Can you reproduce every line of the following material without changing a single character?

• PROVIDED DATA:
------------------------------------------------------------------------
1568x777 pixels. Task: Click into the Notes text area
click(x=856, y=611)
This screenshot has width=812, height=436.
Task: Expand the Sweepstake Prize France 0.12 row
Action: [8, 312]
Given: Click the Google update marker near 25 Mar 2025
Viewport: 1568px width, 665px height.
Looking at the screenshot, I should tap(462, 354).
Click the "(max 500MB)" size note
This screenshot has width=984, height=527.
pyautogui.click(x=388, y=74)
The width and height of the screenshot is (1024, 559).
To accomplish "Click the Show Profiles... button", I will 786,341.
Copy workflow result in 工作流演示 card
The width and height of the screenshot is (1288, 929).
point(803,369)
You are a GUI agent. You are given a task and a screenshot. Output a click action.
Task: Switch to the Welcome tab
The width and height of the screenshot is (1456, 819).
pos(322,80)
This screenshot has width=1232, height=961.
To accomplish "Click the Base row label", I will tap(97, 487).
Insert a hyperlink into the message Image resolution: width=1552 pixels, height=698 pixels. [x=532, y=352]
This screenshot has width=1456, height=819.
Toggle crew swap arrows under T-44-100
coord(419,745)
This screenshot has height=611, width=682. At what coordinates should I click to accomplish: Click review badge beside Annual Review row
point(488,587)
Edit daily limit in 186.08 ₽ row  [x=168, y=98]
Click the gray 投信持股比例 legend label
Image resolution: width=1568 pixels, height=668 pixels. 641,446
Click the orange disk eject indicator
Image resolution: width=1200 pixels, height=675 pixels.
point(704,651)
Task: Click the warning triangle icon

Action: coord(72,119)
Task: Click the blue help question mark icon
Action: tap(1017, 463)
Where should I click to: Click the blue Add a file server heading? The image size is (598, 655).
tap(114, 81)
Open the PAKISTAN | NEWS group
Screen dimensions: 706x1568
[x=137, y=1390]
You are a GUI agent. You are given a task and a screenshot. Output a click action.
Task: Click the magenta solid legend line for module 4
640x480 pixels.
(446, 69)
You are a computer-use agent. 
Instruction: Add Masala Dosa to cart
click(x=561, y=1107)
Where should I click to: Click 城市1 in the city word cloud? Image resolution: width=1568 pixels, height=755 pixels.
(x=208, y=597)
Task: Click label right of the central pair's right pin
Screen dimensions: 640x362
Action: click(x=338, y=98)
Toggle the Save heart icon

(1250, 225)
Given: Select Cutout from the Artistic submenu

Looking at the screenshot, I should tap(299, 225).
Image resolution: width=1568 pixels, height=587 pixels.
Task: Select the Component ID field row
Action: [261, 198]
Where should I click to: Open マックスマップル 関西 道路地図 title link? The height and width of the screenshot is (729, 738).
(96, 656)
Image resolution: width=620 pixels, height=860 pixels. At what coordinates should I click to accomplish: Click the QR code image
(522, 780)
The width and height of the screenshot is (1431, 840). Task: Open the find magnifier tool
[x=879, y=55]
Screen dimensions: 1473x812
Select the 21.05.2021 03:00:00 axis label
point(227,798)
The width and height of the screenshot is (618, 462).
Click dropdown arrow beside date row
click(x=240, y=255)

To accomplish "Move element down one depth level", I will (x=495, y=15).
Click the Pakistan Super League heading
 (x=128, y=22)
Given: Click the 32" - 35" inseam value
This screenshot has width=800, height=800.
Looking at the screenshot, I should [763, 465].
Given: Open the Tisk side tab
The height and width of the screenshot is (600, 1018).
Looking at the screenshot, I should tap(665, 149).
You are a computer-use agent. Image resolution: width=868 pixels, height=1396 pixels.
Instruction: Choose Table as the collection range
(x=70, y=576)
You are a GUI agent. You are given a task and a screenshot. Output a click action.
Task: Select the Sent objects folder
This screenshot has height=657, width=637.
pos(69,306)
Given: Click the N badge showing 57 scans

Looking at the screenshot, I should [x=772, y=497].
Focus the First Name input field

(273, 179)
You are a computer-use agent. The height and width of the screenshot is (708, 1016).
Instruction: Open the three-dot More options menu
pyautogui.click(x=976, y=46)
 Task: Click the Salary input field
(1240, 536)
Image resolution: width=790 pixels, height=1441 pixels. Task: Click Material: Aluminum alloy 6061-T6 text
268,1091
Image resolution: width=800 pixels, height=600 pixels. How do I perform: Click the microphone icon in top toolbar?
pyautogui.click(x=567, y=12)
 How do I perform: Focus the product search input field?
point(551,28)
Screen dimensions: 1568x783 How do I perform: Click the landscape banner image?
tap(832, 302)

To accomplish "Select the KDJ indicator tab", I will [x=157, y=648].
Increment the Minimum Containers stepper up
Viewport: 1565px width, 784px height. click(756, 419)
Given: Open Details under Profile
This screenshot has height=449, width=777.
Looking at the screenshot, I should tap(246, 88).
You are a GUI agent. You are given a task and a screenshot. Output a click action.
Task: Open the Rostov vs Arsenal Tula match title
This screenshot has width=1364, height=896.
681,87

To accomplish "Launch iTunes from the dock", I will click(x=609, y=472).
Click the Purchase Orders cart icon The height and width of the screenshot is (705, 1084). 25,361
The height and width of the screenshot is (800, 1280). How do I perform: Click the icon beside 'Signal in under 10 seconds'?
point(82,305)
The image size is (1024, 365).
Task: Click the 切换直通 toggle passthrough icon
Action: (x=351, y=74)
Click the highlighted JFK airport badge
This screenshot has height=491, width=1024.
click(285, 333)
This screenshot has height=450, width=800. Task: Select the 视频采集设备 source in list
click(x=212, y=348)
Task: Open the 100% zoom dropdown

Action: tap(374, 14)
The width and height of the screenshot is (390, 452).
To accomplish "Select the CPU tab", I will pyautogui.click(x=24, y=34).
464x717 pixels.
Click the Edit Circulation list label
------------------------------------------------------------------------
• WORKED ANSWER:
1568x777 pixels. Task: Click into the Notes text area
click(x=856, y=611)
This screenshot has width=812, height=436.
Task: Expand the Sweepstake Prize France 0.12 row
Action: [8, 312]
Given: Click the Google update marker near 25 Mar 2025
Viewport: 1568px width, 665px height.
Looking at the screenshot, I should tap(462, 354).
Click the "(max 500MB)" size note
This screenshot has width=984, height=527.
pyautogui.click(x=388, y=74)
The width and height of the screenshot is (1024, 559).
To accomplish "Click the Show Profiles... button", I will 786,341.
Copy workflow result in 工作流演示 card
The width and height of the screenshot is (1288, 929).
point(803,369)
You are a GUI agent. You are given a task and a screenshot. Output a click action.
Task: Switch to the Welcome tab
The width and height of the screenshot is (1456, 819).
pos(322,80)
This screenshot has width=1232, height=961.
To accomplish "Click the Base row label", I will tap(97, 487).
Insert a hyperlink into the message Image resolution: width=1552 pixels, height=698 pixels. [x=532, y=352]
This screenshot has width=1456, height=819.
Toggle crew swap arrows under T-44-100
coord(419,745)
This screenshot has height=611, width=682. At what coordinates should I click to accomplish: Click review badge beside Annual Review row
point(488,587)
Edit daily limit in 186.08 ₽ row  [x=168, y=98]
Click the gray 投信持股比例 legend label
Image resolution: width=1568 pixels, height=668 pixels. 641,446
Click the orange disk eject indicator
Image resolution: width=1200 pixels, height=675 pixels.
point(704,651)
Task: Click the warning triangle icon

Action: coord(72,119)
Task: Click the blue help question mark icon
Action: tap(1017, 463)
Where should I click to: Click the blue Add a file server heading? The image size is (598, 655).
tap(114, 81)
Open the PAKISTAN | NEWS group
Screen dimensions: 706x1568
[x=137, y=1390]
You are a GUI agent. You are given a task and a screenshot. Output a click action.
Task: Click the magenta solid legend line for module 4
640x480 pixels.
(446, 69)
You are a computer-use agent. 
Instruction: Add Masala Dosa to cart
click(x=561, y=1107)
Where should I click to: Click 城市1 in the city word cloud? Image resolution: width=1568 pixels, height=755 pixels.
(x=208, y=597)
Task: Click label right of the central pair's right pin
Screen dimensions: 640x362
Action: click(x=338, y=98)
Toggle the Save heart icon

(1250, 225)
Given: Select Cutout from the Artistic submenu

Looking at the screenshot, I should tap(299, 225).
Image resolution: width=1568 pixels, height=587 pixels.
Task: Select the Component ID field row
Action: [261, 198]
Where should I click to: Open マックスマップル 関西 道路地図 title link? The height and width of the screenshot is (729, 738).
(96, 656)
Image resolution: width=620 pixels, height=860 pixels. At what coordinates should I click to accomplish: Click the QR code image
(522, 780)
The width and height of the screenshot is (1431, 840). Task: Open the find magnifier tool
[x=879, y=55]
Screen dimensions: 1473x812
Select the 21.05.2021 03:00:00 axis label
point(227,798)
The width and height of the screenshot is (618, 462).
Click dropdown arrow beside date row
click(x=240, y=255)

To accomplish "Move element down one depth level", I will (x=495, y=15).
Click the Pakistan Super League heading
 (x=128, y=22)
Given: Click the 32" - 35" inseam value
This screenshot has width=800, height=800.
Looking at the screenshot, I should [763, 465].
Given: Open the Tisk side tab
The height and width of the screenshot is (600, 1018).
Looking at the screenshot, I should tap(665, 149).
You are a computer-use agent. Image resolution: width=868 pixels, height=1396 pixels.
Instruction: Choose Table as the collection range
(x=70, y=576)
You are a GUI agent. You are given a task and a screenshot. Output a click action.
Task: Select the Sent objects folder
This screenshot has height=657, width=637.
pos(69,306)
Given: Click the N badge showing 57 scans

Looking at the screenshot, I should [x=772, y=497].
Focus the First Name input field

(273, 179)
You are a computer-use agent. The height and width of the screenshot is (708, 1016).
Instruction: Open the three-dot More options menu
pyautogui.click(x=976, y=46)
 Task: Click the Salary input field
(1240, 536)
Image resolution: width=790 pixels, height=1441 pixels. Task: Click Material: Aluminum alloy 6061-T6 text
268,1091
Image resolution: width=800 pixels, height=600 pixels. How do I perform: Click the microphone icon in top toolbar?
pyautogui.click(x=567, y=12)
 How do I perform: Focus the product search input field?
point(551,28)
Screen dimensions: 1568x783 How do I perform: Click the landscape banner image?
tap(832, 302)

To accomplish "Select the KDJ indicator tab", I will [x=157, y=648].
Increment the Minimum Containers stepper up
Viewport: 1565px width, 784px height. click(756, 419)
Given: Open Details under Profile
This screenshot has height=449, width=777.
Looking at the screenshot, I should tap(246, 88).
You are a GUI agent. You are given a task and a screenshot. Output a click action.
Task: Open the Rostov vs Arsenal Tula match title
This screenshot has width=1364, height=896.
681,87

To accomplish "Launch iTunes from the dock", I will click(x=609, y=472).
Click the Purchase Orders cart icon The height and width of the screenshot is (705, 1084). 25,361
The height and width of the screenshot is (800, 1280). How do I perform: Click the icon beside 'Signal in under 10 seconds'?
point(82,305)
The image size is (1024, 365).
Task: Click the 切换直通 toggle passthrough icon
Action: (x=351, y=74)
Click the highlighted JFK airport badge
This screenshot has height=491, width=1024.
click(285, 333)
This screenshot has height=450, width=800. Task: Select the 视频采集设备 source in list
click(x=212, y=348)
Task: Open the 100% zoom dropdown

Action: tap(374, 14)
The width and height of the screenshot is (390, 452).
To accomplish "Select the CPU tab", I will pyautogui.click(x=24, y=34).
464x717 pixels.
Click the Edit Circulation list label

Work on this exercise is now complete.